Convert PDF file to HTML format

Aspose.PDF for PHP provides many features for converting various file formats to PDF documents and converting PDF files into various output formats. This article discusses how to convert a PDF file into HTML format and save the images from the PDF file in a particular folder.

When converting large PDF file with several pages to HTML format, the output appears as a single HTML page. It can end up being very long. To control page size, it is possible to split the output into several pages during PDF to HTML conversion.

Convert PDF pages to HTML

Aspose.PDF for PHP provides many features for converting various file formats to PDF documents and converting PDF files into various output formats. This article discusses how to convert a PDF file into HTML format and save the images from the PDF file in a particular folder.

The following code snippet shows you all the possible options that you can use when converting PDF to HTML.

// Create a new Document object and load the input PDF file
$document = new Document($inputFile);

// Create a new HtmlSaveOptions object for saving the document as HTML
$saveOption = new HtmlSaveOptions();

// Save the document as HTML using the specified save options
$document->save($outputFile, $saveOption);

Convert PDF to HTML - Splitting Output to Multi-page HTML

Aspose.PDF for PHP supports the feature to convert PDF documents to various output formats including HTML. However when converting large PDF files (comprised of multiple pages), you may have a requirement to save individual PDF page to separate HTML file.

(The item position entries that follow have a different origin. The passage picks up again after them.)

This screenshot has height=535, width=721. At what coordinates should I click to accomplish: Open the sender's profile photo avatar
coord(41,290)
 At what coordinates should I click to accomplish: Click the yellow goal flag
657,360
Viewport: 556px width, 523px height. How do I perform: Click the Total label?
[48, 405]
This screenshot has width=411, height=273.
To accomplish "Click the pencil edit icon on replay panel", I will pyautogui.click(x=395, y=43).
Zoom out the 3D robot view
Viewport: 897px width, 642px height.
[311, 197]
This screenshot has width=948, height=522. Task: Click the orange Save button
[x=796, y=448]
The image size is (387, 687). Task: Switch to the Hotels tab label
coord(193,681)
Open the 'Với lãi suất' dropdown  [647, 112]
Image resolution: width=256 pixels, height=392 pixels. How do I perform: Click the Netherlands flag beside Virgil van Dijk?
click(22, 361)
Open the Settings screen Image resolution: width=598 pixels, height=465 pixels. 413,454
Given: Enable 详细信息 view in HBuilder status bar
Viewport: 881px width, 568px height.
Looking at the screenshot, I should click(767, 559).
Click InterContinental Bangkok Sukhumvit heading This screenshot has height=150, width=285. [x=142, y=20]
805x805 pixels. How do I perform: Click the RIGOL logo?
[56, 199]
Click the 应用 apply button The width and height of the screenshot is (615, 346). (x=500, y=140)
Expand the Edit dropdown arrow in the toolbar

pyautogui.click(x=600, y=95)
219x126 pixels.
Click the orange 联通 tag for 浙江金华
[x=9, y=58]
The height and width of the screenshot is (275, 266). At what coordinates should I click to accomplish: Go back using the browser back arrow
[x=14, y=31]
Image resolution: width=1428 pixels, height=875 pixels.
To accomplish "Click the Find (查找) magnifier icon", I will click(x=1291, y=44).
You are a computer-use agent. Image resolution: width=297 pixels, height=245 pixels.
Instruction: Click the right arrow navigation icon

When converting large PDF file with several pages to HTML format, the output appears as a single HTML page. It can end up being very long. To control page size, it is possible to split the output into several pages during PDF to HTML conversion. Please try using the following code snippet.

// Create a new Document object and load the input PDF file
$document = new Document($inputFile);

// Create a new HtmlSaveOptions object for saving the document as HTML
$saveOption = new HtmlSaveOptions();

// Specify to split the output into multiple pages
$saveOption->setSplitIntoPages(true);

// Save the document as HTML using the specified save options
$document->save($outputFile, $saveOption);

Convert PDF to HTML - Avoid Saving Images in SVG Format

The default output format for saving images when converting from PDF to HTML is SVG. During conversion, some images from PDF are transformed into SVG vector images. This could be slow. Instead, the images could be transformed into PNG. To allow this, Aspose.PDF has the option to use SVG for vectors or to create PNGs.

In order to completely remove the rendering of images as SVG format when converting PDF files to HTML format, please try using the following code snippet.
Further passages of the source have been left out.